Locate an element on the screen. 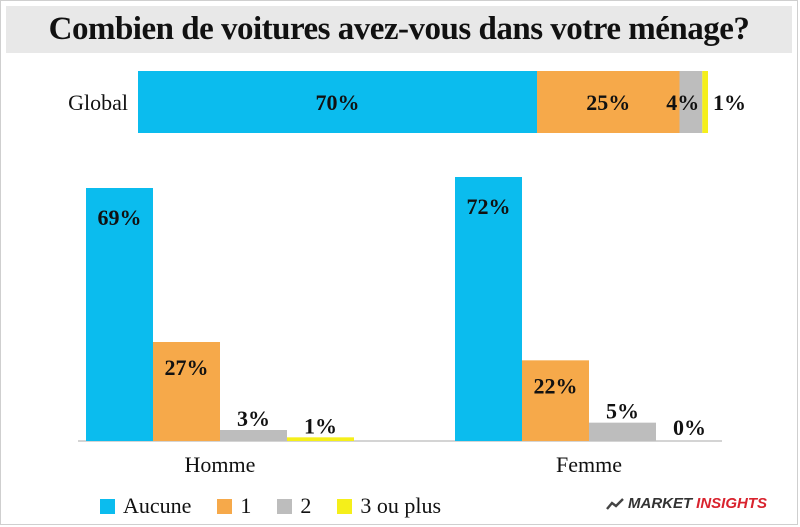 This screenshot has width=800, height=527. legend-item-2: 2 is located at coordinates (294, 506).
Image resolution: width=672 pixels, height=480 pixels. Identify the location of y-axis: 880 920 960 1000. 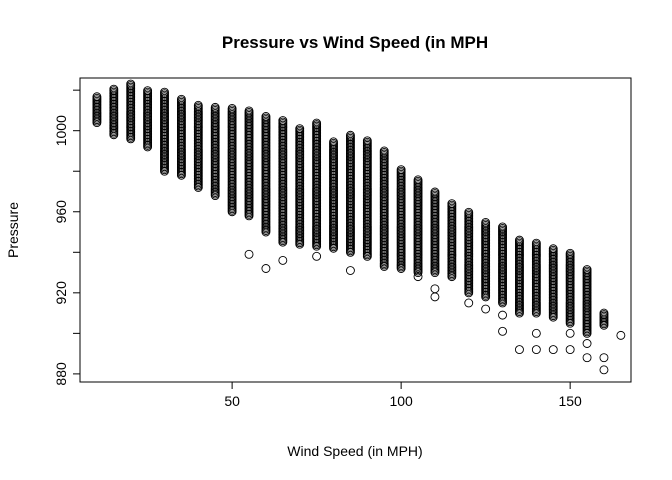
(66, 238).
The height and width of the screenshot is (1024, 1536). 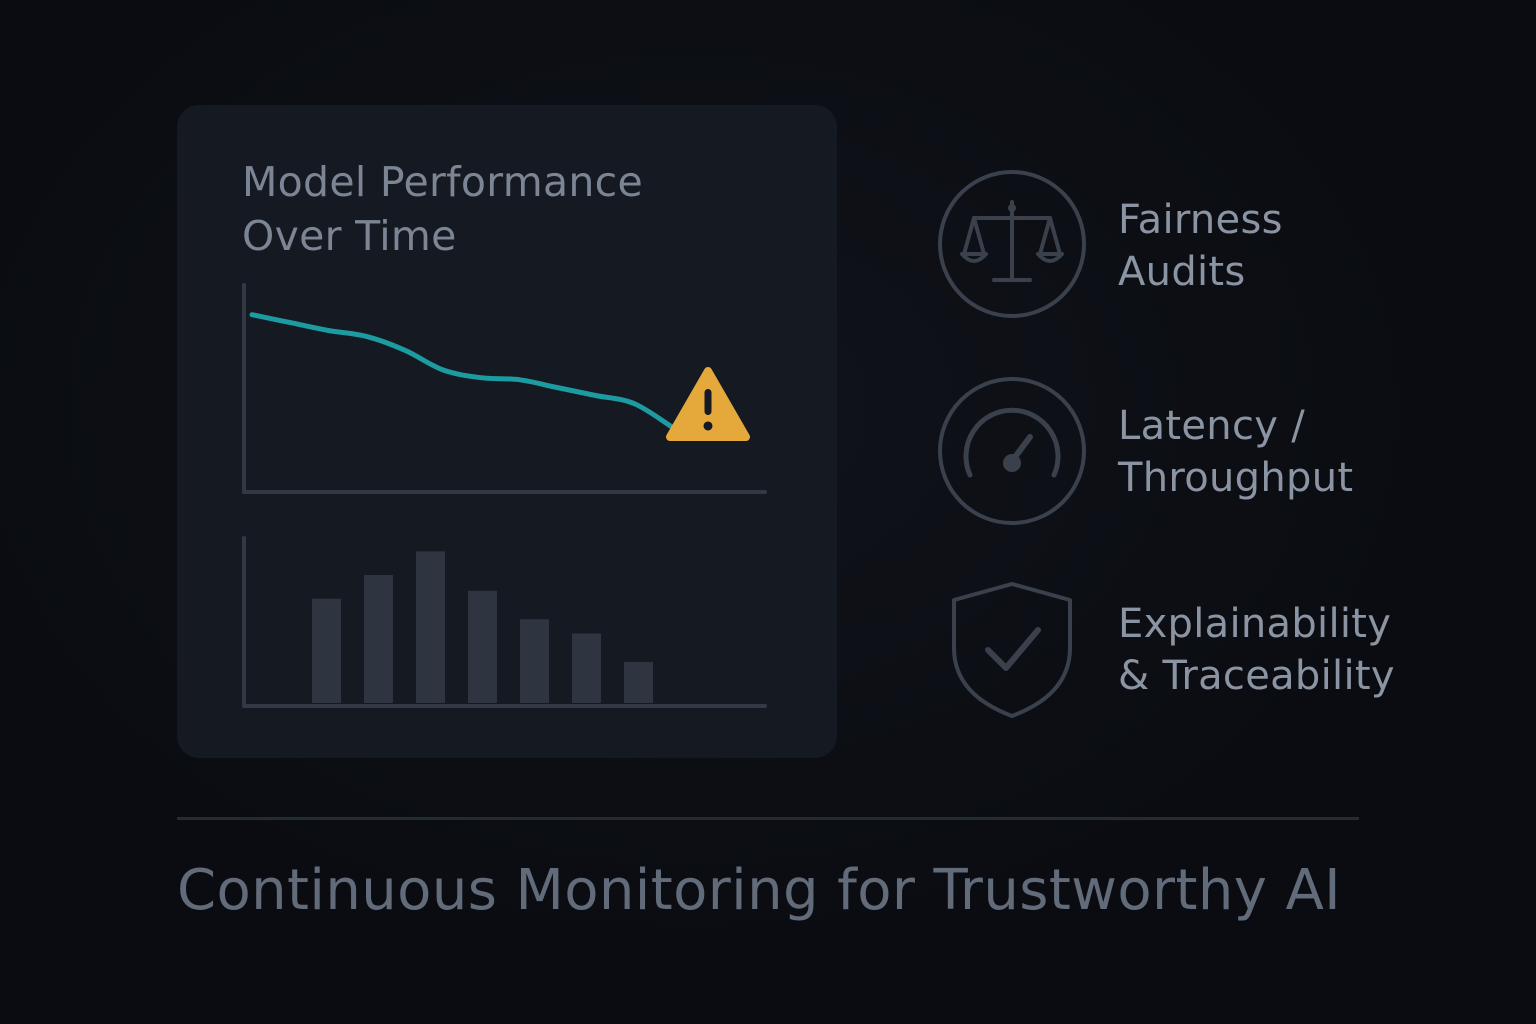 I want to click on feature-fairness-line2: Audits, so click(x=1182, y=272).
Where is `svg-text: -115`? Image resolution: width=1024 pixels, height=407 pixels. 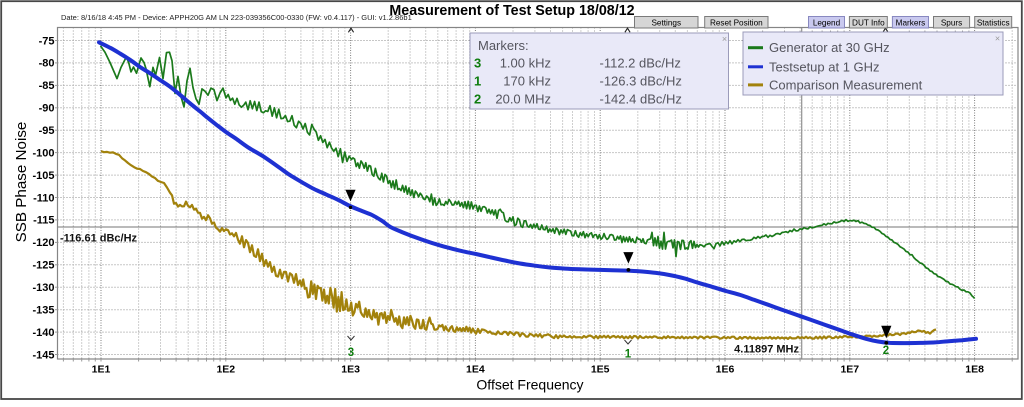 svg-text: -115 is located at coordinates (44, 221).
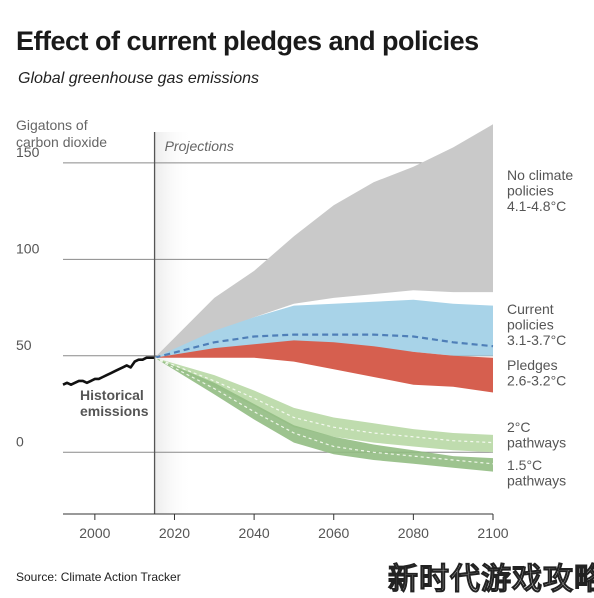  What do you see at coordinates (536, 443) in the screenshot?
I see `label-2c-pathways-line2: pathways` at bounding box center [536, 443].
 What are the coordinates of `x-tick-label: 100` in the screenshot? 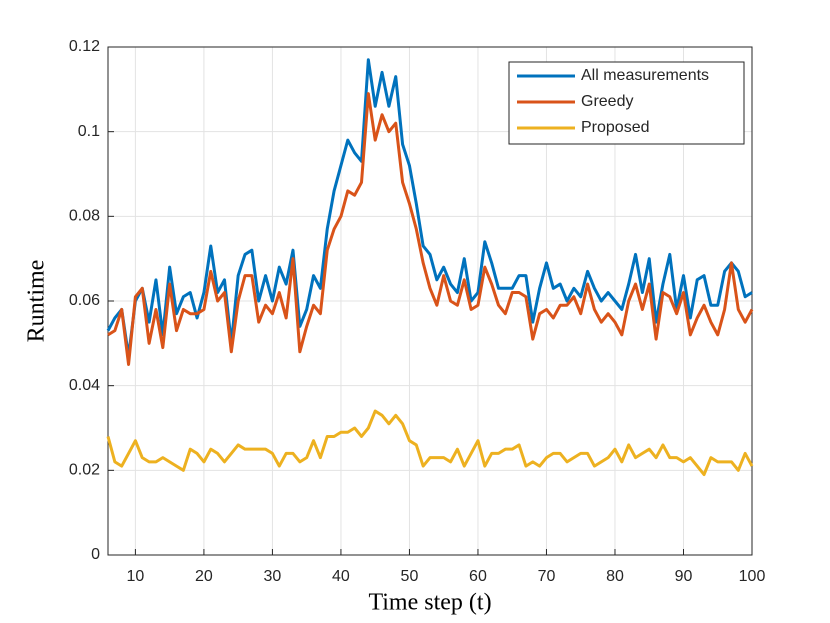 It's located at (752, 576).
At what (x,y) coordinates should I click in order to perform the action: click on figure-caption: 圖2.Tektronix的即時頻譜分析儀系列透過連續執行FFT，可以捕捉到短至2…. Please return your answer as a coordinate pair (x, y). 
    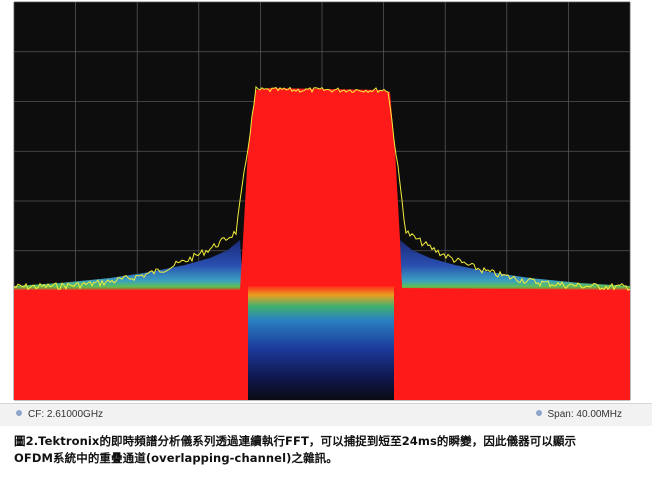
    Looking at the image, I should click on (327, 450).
◆ ◆ ◆ ◆ ◆
Transcribe the entries from the line containing "At what (x,y)" through the end of the entries, word for word. Leave the pictures out of your answer.

**OUTPUT OF THE EXERCISE:**
At what (x,y) coordinates should I click in order to perform the action: click on figure-caption: 圖2.Tektronix的即時頻譜分析儀系列透過連續執行FFT，可以捕捉到短至2…. Please return your answer as a coordinate pair (x, y). 
    Looking at the image, I should click on (327, 450).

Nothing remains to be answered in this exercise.